_Required work_: Look through the data below for the line with "Given: Open the visual", and transcribe it exactly together with each line after it up to and including the line with "The height and width of the screenshot is (394, 700).". Give nothing else.

_Exercise materials_:
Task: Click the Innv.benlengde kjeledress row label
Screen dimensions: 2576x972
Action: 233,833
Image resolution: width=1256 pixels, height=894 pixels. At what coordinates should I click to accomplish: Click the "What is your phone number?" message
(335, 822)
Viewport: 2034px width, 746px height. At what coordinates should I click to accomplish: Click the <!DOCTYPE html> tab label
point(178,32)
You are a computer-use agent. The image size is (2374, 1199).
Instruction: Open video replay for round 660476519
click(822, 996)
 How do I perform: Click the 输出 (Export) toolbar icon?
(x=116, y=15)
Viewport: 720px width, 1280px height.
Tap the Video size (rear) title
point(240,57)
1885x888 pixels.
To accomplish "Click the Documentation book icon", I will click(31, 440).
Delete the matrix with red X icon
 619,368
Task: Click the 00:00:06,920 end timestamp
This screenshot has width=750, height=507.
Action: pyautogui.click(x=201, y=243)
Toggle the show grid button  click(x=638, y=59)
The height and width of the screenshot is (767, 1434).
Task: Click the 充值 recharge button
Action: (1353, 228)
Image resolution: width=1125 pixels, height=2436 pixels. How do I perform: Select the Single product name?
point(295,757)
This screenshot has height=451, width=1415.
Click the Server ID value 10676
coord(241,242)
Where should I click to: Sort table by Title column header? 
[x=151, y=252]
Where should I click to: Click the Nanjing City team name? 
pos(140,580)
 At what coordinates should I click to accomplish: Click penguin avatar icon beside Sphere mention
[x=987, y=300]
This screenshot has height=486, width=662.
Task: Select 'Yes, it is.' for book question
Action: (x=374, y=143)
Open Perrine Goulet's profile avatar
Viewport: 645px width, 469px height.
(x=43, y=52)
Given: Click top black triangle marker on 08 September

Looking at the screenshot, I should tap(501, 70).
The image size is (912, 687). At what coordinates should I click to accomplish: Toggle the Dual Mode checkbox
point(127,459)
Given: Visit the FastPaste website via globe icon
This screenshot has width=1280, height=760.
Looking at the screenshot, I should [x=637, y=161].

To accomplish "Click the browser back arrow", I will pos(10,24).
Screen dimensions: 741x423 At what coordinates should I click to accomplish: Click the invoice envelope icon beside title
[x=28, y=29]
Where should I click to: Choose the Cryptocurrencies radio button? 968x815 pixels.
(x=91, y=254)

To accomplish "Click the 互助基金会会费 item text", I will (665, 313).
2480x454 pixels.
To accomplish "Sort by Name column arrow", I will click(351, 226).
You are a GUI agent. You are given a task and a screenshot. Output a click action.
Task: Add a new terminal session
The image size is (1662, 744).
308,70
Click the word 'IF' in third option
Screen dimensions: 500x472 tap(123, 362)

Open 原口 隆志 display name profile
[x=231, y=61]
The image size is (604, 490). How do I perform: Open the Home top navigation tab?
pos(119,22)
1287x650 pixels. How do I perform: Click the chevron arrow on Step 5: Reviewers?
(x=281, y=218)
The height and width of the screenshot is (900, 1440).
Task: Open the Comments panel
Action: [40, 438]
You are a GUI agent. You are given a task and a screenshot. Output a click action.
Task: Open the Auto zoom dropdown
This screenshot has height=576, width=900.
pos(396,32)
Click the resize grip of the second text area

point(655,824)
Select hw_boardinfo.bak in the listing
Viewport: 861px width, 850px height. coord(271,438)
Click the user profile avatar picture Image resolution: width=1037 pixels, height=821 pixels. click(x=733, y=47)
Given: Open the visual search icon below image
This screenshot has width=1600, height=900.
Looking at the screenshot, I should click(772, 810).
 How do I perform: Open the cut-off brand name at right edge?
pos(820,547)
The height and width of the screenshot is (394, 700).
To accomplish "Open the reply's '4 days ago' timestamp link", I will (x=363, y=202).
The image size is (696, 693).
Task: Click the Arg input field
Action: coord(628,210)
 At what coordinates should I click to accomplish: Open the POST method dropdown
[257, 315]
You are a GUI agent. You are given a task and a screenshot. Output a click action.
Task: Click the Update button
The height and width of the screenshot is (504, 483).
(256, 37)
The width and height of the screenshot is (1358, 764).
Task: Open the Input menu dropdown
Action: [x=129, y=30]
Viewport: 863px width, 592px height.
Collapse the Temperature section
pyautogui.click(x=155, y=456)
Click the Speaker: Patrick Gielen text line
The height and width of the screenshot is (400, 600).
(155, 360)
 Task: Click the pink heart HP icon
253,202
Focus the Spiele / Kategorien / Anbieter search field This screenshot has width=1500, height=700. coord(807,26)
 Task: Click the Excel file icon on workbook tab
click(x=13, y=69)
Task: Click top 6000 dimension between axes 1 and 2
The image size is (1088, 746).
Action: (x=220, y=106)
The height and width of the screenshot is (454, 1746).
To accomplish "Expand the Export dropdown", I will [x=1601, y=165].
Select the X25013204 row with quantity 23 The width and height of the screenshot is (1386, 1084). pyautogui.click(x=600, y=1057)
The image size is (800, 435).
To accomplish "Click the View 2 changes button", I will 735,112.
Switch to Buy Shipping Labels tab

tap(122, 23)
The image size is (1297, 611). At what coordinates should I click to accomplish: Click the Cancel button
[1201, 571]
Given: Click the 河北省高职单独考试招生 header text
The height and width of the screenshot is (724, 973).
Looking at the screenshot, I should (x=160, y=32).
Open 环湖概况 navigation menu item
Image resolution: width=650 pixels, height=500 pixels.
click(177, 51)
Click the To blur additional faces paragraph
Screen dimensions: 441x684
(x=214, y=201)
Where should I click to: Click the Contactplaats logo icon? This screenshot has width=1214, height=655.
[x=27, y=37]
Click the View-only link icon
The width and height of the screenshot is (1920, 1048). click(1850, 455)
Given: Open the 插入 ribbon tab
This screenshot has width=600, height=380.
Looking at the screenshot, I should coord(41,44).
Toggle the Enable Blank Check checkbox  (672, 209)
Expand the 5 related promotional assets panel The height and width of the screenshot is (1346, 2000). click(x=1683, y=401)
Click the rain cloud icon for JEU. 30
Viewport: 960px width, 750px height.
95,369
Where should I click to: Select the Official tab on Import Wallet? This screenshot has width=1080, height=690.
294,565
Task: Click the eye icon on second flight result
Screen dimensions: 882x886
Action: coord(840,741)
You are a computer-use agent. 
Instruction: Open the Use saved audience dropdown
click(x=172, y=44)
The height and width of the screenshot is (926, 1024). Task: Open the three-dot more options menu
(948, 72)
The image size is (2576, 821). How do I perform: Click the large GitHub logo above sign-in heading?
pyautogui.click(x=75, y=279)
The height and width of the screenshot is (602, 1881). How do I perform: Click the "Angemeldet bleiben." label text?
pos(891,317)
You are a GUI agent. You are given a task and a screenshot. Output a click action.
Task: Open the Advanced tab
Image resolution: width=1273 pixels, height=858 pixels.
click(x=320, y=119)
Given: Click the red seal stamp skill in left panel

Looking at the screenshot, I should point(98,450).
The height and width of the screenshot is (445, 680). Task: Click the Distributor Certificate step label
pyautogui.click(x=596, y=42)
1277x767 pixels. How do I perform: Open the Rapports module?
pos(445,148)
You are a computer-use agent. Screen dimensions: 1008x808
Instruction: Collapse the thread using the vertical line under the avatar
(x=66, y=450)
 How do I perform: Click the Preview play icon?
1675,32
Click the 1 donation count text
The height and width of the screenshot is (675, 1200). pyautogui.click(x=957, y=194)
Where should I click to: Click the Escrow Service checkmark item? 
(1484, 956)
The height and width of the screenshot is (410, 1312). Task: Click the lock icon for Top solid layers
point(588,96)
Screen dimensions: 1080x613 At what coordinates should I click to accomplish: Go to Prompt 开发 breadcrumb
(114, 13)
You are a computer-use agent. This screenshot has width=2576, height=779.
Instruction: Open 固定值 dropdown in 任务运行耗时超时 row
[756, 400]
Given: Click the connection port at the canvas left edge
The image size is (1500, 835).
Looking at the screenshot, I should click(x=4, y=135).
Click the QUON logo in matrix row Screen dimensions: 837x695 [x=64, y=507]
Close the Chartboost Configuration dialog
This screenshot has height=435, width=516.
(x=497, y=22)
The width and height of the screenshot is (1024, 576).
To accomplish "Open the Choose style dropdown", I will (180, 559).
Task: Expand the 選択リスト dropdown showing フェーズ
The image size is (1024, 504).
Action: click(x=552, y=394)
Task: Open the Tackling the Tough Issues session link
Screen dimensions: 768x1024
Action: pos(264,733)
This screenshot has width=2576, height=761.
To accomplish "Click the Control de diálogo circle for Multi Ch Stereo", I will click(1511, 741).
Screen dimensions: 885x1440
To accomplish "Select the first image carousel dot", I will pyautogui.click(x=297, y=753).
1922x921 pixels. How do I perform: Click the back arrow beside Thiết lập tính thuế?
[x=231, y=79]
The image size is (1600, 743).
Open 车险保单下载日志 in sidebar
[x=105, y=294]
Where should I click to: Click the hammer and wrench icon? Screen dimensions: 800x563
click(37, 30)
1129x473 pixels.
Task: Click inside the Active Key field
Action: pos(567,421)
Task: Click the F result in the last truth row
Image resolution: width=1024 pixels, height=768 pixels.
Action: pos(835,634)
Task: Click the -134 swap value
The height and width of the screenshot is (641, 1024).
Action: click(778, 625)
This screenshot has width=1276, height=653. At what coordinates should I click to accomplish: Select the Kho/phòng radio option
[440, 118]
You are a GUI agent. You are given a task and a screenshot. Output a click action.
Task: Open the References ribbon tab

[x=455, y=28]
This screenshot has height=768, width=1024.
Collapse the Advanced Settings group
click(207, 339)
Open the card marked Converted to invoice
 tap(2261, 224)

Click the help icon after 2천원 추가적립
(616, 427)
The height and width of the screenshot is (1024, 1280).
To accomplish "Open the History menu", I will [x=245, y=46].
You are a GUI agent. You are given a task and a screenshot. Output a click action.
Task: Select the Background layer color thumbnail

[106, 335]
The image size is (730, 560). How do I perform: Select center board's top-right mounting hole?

_Response box_:
Given: Open the visual search icon below image
This screenshot has width=1600, height=900.
Looking at the screenshot, I should click(772, 810).
 How do I perform: Open the cut-off brand name at right edge?
pos(820,547)
The height and width of the screenshot is (394, 700).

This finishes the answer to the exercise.